Add LCS Based algorithm that finds similar strings. by Ph0enixKM · Pull Request #50 · rapidfuzz/strsim-rs

Ph0enixKM · 2022-08-09T15:01:27Z

This solution uses the length finding variant of LCS algorithm.
Time Complexity: O(n * m)
Memory Complexity: O(min(n, m))

The solution itself is based on a lightweight library that I've created myself some time ago. I just realised that this great library exists and wanted to contribute my solutions as I see that you do not have LCS based algorithm in your arsenal.

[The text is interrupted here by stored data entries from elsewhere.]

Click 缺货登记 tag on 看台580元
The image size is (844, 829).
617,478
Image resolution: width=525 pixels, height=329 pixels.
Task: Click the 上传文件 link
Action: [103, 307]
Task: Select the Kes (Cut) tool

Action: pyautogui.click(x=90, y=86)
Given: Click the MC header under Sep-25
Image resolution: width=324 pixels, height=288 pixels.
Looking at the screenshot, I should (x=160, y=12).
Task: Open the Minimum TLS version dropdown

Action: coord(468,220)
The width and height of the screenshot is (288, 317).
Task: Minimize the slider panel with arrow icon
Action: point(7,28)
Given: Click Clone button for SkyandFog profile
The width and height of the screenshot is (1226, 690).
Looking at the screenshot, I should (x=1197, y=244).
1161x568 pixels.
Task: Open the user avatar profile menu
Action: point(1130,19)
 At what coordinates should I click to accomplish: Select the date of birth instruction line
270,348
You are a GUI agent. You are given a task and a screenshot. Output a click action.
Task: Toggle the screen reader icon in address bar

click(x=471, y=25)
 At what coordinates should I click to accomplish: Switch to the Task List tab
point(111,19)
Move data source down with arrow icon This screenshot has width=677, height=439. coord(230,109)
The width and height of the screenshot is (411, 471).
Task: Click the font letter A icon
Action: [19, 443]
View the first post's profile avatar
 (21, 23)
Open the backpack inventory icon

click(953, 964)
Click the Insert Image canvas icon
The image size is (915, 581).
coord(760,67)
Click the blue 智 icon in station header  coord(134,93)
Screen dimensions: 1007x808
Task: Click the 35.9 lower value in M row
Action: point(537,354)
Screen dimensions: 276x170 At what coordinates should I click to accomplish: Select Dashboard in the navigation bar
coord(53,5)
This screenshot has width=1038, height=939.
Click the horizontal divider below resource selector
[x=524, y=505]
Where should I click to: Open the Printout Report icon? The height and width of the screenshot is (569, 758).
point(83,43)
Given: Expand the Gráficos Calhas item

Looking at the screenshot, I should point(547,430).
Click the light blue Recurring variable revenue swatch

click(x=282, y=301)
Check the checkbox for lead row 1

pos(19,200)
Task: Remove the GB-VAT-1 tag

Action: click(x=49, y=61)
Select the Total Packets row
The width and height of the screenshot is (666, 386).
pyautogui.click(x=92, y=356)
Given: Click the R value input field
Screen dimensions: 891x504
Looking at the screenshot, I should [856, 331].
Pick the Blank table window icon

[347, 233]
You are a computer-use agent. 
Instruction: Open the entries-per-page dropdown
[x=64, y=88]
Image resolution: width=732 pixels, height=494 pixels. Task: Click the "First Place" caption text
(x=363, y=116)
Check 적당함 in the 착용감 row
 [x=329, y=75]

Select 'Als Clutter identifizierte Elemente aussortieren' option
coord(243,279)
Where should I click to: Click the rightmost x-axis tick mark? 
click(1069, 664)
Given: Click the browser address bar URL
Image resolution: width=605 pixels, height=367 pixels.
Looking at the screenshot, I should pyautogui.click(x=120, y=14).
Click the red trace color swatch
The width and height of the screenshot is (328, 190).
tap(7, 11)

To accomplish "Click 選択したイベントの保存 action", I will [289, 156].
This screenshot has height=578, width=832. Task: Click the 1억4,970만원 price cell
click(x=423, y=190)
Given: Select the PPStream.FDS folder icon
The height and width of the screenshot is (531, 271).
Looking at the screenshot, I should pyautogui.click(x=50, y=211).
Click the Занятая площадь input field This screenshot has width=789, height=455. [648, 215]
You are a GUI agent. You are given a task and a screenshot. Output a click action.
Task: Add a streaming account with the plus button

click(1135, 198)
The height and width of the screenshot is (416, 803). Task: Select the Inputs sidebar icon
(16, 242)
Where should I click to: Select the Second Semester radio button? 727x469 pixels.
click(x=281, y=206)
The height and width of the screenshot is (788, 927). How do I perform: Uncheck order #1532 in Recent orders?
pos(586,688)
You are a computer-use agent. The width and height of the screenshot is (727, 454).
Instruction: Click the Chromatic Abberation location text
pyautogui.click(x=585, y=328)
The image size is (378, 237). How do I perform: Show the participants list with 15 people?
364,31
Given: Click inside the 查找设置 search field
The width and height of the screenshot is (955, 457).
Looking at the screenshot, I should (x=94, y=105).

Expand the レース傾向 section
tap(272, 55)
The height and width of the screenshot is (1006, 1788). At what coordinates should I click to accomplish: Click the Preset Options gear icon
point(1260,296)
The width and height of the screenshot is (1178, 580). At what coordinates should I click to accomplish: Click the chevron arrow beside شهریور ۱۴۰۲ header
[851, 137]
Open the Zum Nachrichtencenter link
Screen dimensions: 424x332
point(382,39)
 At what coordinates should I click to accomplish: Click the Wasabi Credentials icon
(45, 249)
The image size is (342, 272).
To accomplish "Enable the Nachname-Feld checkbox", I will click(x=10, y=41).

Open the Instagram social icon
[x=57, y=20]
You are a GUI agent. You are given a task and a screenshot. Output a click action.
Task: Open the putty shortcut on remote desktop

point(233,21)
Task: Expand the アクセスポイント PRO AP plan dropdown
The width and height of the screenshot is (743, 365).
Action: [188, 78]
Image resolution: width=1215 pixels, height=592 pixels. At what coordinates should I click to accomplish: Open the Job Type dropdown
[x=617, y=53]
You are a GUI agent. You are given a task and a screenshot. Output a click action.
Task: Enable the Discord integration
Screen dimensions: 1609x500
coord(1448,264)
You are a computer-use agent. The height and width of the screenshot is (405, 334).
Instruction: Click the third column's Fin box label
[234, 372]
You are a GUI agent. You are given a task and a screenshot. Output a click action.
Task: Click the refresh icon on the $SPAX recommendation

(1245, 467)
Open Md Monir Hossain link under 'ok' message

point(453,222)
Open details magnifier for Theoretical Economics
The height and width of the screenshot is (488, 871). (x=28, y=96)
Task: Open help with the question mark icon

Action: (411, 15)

Ph0enixKM · 2022-08-15T12:11:24Z

@dguo, are these changes sufficient?

maxbachmann · 2024-01-04T21:48:50Z

src/lib.rs

+        table[0] = table.pop().unwrap();
+        table.push(vec![0 as usize; left.len() + 1]);


This means we reallocate on each iteration. Instead you should simply swap the rows: https://github.com/dguo/strsim-rs/blob/1d92c1d51c6118cd95d7417a6dcbd25abb9c36c0/src/lib.rs#L331

Then again I feel like this should be possible using a single vector as long as table[0][col] is stored in the previous iteration before overwriting it. Similar to https://github.com/dguo/strsim-rs/blob/1d92c1d51c6118cd95d7417a6dcbd25abb9c36c0/src/lib.rs#L255-L257

maxbachmann · 2024-01-04T21:51:58Z

src/lib.rs

+
+#[inline]
+fn lcs_length(left: impl AsRef<str>, right: impl AsRef<str>) -> usize {
+    let (left, right) = get_shorter_longer_strings(left, right);


This leads to an extra allocation of two Strings. You should be able to switch them without this. Then again I am not sure we even want to swap them, since we have a large focus on binary size.

People who care about performance and not so much about binary size should use https://docs.rs/rapidfuzz/latest/rapidfuzz/distance/lcs_seq/index.html which is significantly faster.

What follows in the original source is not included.